Recently I wrote about how Americans give away their backgrounds with a word choice. (Word of the Week – doodlebug.) At the grocery store, do you put your food in a bag (East)? Or a sack (everyone else except the South)? In the South you might carry groceries in a “poke.” Think of buying “a pig in a poke.” You wouldn’t know its true value if you didn’t take it out of the sack and inspect it.
These word choices indicate broad geographical divisions in America, but what about accent and pronunciation? In Pygmalion, Professor Higgins claimed he could place any man in London within two miles as soon as he heard his voice. Aside from the unintelligible Cockney, we know from Masterpiece Theater the Brits speak a language different from American English, even though it might be spelled the same. Bill Bryson’s delightful book, The Mother Tongue, has plenty to say on the subject, as follows.

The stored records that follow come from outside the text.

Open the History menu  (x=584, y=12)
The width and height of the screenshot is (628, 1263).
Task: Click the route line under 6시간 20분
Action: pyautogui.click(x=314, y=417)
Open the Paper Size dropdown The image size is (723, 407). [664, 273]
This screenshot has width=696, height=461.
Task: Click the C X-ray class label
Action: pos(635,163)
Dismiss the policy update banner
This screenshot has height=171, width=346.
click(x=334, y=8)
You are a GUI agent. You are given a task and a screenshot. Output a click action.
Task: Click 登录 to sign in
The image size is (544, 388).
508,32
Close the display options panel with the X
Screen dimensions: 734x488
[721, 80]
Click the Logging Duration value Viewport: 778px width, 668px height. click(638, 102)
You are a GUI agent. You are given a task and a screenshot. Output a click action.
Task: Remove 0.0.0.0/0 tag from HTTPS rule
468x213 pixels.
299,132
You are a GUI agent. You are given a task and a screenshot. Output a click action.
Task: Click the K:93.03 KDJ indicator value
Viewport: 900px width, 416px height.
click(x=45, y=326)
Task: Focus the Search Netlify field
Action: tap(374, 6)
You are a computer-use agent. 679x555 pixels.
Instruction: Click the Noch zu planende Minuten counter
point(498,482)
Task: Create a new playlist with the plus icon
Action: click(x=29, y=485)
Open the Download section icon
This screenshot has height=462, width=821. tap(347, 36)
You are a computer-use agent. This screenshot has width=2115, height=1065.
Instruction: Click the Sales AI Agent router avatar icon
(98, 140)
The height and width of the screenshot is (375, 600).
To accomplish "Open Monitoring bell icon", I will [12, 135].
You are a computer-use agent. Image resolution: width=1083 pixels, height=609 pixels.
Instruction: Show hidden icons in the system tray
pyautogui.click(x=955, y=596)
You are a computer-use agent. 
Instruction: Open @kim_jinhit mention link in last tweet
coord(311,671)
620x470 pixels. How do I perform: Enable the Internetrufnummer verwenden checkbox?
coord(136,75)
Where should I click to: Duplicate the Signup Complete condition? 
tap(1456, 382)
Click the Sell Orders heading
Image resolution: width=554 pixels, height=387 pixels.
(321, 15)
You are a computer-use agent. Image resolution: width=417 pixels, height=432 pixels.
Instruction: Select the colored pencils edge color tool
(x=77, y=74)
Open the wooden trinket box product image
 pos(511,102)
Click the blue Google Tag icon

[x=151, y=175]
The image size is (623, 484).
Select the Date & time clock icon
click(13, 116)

My Yorkshire friend confirms that, despite the fact that Bradford and Leeds have grown right together, a local can tell which city a speaker is from. Within an eight mile area, the villages of Kintbury, Boxford and Cold Ash use different words, respectively, greatcoat, topcoat and overcoat. Besides the rich mix of regional dialects, English speech is also very much influenced by class and social standing. George Bernard Shaw wrote, “It is impossible for an Englishman to open his mouth without making some other Englishman despise him.”
An Australian who used the pen name “Afferbeck Lauder,” dubbed the upper class English dialect “fraffly,” based on his translation of “Weh sue fraffly gled yorkered calm.” It means of course, “We’re so frightfully glad you could come.” They say the key is to talk like Prince Charles, without moving the lips. Try saying “How fay caned a few,” to mean “How very kind of you.” You’ll sound like you’re on Downton Abbey.